Automating answering of questions with no answers - by wrapping simulations in semantics

What do you think of that title? :) To me it sounds like one of the (many) natural next steps forward for Bioclipse sometime in future1.

Explicit knowledge is too expensive

There are lots of things that can't be answered by a computer from data alone. Maybe the majority of what we humans perceive as knowledge is inferred from a combination of data (simple fact statements about reality) and rules that tell how facts can be combined together to allow making implicit knowledge (knowledge that is not persisted as facts anywhere, but has to be inferred from other facts and rules) become explicit.

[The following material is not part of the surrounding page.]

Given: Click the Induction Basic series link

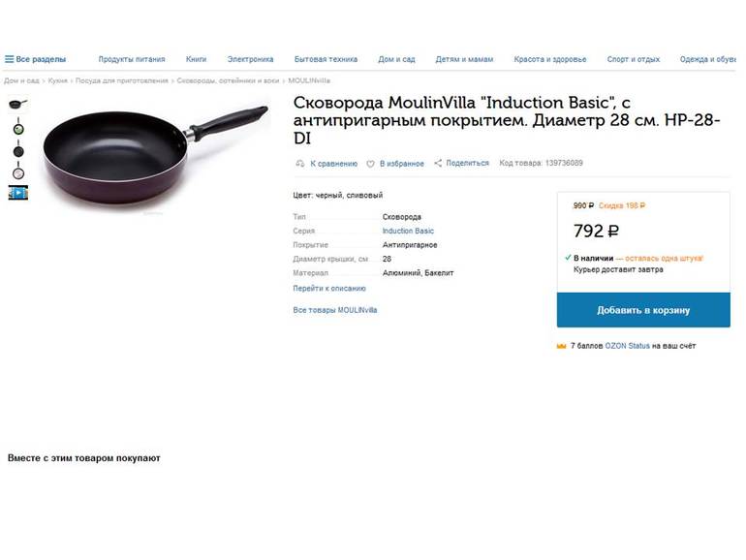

One can easily imagine though, that storing every single piece of knowledge that could be stated, as an explicit fact, would require more storage than can probably ever be made available in this universe.

Simulations can make knowledge explicit, from first princples

It is not too hard to come up with some processes which are just too complex and involves too much variability2 that it is unrealistic to try to capture every imaginable state of of that system or process in explicit facts. Instead we must seek the "first principles" that defines the process, and through simulations make explicit any knowledge we are looking for, at the time we need it (one can of course cache often accessed knowledge).

So; Simulations can (temporarily ) make explicit, the knowledge we are looking for, but which does not exist in explicit form.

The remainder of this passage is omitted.